European nations must carry out a "truly objective evaluation" at the summit on Monday, Putin told German television ARD in an interview, the station said in a statement.
"We are not indifferent to the issue of sanctions," he said in the interview conducted in the Russian city of Sochi, according to ARD. "We hope that reason will prevail."
Putin also said in the interview, which was to be broadcast late Friday, that Russian troops would withdraw from the "buffer zone" in Georgian territory once the situation allows, ARD said.
"We have no intention of keeping our troops in security zones around South Ossetia and Abkhazia for the long-term," the former Russian president said.
He added that Russia would like to see observers from the European Union and the Organisation for the Security and Cooperation in Europe in those regions.
"We will also help South Ossetia secure its own border," Putin said.
The EU summit on Monday will boost support to Georgia and warn Russia there can be "no business as usual" in relations but refrain from imposing sanctions, officials said Friday.
On Thursday, French Foreign Minister Bernard Kouchner said some EU states were considering sanctions on Russia, but the French presidency said Friday that the summit will not call for sanctions.
The EU has already expressed its strong condemnation of Moscow's decision this week to recognise the independence of the rebel Georgian regions of Abkhazia and South Ossetia, at the heart of the conflict.
In the interview, Putin also dismissed as a "provocation" suggestions that Russia had designs on Ukraine's Crimea Peninsula.
"We have long recognised the Ukrainian borders," he said.
Analysts and the media in Ukraine have raised concern that Russian troops will target Crimea as long as President Viktor Yushchenko continues to openly support Tbilisi in the Georgia-Russia conflict.

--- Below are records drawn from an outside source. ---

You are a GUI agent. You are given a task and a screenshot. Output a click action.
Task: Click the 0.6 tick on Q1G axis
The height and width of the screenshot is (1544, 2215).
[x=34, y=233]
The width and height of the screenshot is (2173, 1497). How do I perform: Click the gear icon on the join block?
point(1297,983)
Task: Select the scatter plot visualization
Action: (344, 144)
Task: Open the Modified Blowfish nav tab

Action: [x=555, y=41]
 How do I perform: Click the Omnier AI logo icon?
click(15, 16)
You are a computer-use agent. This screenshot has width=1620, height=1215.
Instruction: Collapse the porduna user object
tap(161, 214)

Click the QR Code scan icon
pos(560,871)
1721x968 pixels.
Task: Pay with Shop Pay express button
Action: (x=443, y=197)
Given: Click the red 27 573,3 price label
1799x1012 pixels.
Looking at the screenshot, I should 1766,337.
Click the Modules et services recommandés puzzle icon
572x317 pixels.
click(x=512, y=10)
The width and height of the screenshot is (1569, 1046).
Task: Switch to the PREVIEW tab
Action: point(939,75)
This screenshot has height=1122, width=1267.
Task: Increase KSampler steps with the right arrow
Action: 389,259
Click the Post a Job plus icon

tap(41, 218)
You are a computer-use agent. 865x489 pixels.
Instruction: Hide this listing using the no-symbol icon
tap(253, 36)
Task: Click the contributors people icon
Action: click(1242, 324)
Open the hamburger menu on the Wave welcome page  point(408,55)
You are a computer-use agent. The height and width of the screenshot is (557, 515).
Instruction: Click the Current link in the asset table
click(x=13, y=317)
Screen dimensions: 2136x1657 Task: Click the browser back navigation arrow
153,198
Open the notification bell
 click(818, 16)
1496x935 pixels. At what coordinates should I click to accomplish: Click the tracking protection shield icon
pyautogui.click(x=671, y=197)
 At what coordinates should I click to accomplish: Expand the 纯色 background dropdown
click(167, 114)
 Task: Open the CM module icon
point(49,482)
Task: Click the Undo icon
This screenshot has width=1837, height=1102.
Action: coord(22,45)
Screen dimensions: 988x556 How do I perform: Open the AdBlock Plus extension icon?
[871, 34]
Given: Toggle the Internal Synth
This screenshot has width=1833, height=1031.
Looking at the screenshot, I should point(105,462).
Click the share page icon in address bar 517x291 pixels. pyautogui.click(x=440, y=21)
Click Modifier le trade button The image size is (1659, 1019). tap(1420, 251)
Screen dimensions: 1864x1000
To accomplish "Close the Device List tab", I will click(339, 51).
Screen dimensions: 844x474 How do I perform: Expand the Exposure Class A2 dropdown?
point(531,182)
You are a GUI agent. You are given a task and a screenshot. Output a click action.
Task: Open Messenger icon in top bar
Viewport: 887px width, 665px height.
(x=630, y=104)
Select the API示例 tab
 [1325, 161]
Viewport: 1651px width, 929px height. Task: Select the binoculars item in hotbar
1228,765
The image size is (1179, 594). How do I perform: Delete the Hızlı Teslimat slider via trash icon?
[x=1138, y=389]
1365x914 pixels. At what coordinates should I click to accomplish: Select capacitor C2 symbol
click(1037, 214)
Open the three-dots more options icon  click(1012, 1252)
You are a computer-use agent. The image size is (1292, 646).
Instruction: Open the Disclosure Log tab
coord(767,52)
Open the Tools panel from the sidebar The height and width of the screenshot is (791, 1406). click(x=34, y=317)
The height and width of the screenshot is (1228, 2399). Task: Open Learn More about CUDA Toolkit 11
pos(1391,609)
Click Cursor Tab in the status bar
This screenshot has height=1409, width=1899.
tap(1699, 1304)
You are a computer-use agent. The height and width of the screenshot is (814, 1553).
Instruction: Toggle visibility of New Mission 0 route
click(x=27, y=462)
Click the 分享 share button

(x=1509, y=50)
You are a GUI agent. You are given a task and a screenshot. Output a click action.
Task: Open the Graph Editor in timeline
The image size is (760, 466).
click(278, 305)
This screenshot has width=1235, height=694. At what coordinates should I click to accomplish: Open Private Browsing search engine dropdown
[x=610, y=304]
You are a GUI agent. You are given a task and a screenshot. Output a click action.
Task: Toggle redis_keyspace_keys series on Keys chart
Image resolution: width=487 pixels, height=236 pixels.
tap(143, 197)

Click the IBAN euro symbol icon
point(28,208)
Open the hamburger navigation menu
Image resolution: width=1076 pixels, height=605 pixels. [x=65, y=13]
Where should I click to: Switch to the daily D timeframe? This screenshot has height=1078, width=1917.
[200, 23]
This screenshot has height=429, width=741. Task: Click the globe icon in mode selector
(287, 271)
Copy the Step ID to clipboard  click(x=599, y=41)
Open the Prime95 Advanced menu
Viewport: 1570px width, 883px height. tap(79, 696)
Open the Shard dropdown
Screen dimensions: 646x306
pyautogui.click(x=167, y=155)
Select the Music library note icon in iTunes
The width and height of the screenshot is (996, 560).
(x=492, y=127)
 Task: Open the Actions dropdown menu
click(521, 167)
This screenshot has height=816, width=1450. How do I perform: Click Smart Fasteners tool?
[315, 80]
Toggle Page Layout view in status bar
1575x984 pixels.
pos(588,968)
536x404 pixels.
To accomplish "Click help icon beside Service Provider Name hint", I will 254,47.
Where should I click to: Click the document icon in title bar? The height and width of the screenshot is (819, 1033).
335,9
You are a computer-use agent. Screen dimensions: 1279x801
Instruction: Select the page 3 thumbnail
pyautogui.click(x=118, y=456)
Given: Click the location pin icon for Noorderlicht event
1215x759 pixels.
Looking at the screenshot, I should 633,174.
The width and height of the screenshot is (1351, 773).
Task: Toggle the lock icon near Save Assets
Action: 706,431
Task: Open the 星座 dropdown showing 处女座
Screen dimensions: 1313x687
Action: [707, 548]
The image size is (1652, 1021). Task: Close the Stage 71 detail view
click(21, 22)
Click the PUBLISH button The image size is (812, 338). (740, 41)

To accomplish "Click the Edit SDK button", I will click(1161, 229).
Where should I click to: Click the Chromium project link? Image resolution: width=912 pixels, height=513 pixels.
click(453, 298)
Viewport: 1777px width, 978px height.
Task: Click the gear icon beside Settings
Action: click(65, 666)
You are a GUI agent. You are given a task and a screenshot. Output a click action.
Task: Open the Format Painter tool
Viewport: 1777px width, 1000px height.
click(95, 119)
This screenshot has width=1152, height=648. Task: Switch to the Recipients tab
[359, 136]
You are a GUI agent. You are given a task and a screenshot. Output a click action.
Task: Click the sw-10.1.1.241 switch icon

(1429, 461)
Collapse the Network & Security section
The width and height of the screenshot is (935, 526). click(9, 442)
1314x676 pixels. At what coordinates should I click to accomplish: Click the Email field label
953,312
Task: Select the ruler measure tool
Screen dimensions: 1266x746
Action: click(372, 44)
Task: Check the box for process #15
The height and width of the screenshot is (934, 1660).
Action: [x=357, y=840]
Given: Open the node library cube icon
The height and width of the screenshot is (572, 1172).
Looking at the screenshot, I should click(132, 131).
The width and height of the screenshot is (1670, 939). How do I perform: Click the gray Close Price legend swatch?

The Russian prime minister said it was a "lie" that Russia intervened in South Ossetia for reasons other than to protect residents there.
If that were true, "it is us who would have initiated this war, which we did not do," he said.
Also on Friday, Georgia broke diplomatic relations with Russia, heightening hostilities between the neighbours as Moscow also hit back at Western criticism.
Russia sent troops into South Ossetia and the rest of Georgia on August 8, one day after Georgia launched a military offensive to reclaim control of the rebel province from Russian-backed separatists.